Kings Theatre, Edinburgh Neil Cooper Four stars

"Forget about the future," says pill-pacified pleasure seeker Leninakan at one point in Dawn King's stage adaptation of Aldous Huxley's dystopian 1931 novel en route to an emotion-free liaison with Bernard Marx, the most awkward alpha male in town. "There's nothing we can do about it. Just live for today."

Such a self-absorbed lifestyle choice was probably as all the rage in Huxley's between-the-wars world as it is today. All dressed up in space-age wigs, video projections resembling a Brian Eno installation and a stentorian electronic soundscape care of pop panoramicists These New Puritans, James Dacre's production for the Royal and Derngate, Northampton and The Touring Consortium renders the story as an all too recognisable prophecy.
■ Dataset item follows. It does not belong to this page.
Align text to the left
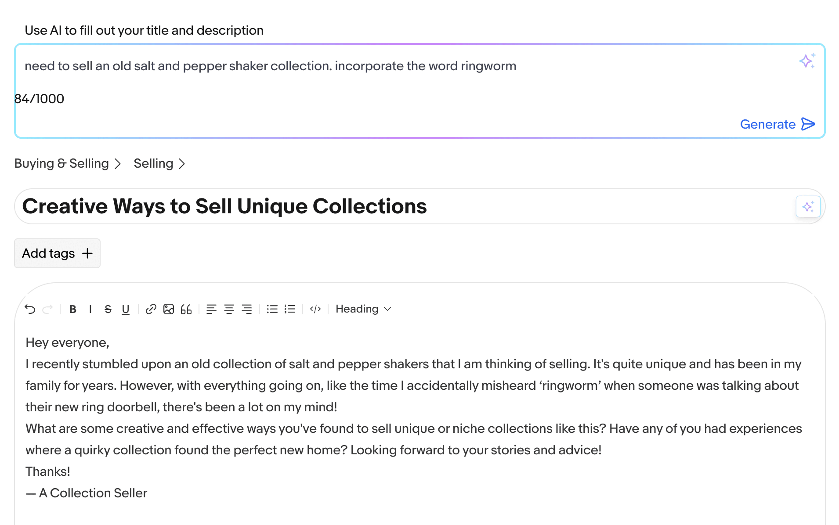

It opens as a lecture, with the audience the new trainers being given a guided tour around a hatchery centre where test tube babies are sired in a social caste system that seemingly seals their fate for a half-life of feels-free kicks. This sets a tone of dispassionate ice-cool ennui only broken when Grufford Glyn's Bernard goes in a not so hot date to the badlands with Olivia Morgan's Lenina. Here they stumble in William Postlethwaite's John The Savage, a Shakespeare-quoting but of rough who becomes a messiah-like cause célèbre, inspiring random outbreaks of sex, violence and poetry before running off to the wilderness with Lenina.

Watching over all this is the World State Controller, Mond, played by Sophie Ward as a gimlet-eyed social engineer who calls the shots. The production is a slickly realised if bleakly desolate affair that suggests people power has already been tranquilised into submission.